Data in this exercise
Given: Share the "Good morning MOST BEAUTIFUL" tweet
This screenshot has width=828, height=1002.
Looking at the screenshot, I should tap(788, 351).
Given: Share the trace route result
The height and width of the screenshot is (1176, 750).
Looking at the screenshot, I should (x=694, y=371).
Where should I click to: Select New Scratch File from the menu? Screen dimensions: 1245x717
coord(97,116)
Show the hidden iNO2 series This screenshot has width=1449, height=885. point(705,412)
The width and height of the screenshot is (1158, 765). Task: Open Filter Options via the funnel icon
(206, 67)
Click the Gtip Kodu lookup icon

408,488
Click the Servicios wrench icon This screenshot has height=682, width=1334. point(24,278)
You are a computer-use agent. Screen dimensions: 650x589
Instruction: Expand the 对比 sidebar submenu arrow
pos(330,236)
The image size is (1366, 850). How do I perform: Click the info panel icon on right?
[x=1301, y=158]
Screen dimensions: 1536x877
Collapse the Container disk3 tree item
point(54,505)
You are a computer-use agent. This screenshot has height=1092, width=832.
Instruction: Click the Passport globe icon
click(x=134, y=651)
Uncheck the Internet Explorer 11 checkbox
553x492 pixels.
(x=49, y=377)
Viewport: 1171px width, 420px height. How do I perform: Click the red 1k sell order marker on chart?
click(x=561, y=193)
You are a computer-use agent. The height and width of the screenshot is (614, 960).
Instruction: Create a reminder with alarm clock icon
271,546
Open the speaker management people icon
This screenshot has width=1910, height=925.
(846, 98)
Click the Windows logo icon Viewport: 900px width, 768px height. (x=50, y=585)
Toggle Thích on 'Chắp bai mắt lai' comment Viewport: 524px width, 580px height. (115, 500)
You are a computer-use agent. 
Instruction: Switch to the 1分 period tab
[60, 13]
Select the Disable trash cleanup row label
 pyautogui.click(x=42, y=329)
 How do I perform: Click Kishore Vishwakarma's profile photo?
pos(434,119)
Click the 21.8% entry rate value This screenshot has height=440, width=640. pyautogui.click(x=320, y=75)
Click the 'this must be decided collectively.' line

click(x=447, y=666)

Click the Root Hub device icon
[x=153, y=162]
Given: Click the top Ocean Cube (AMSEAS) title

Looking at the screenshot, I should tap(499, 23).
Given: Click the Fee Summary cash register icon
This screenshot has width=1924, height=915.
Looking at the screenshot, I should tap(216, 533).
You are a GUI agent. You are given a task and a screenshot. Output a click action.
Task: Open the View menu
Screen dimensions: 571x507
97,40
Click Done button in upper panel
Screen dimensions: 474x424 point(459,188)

Assignment
Copy each line containing the word "computer" from the data.

Answer to this task
You are a computer-use agent. Screen dimensions: 650x589
You are a computer-use agent. This screenshot has height=1092, width=832.
You are a computer-use agent. The height and width of the screenshot is (614, 960).
You are a computer-use agent. 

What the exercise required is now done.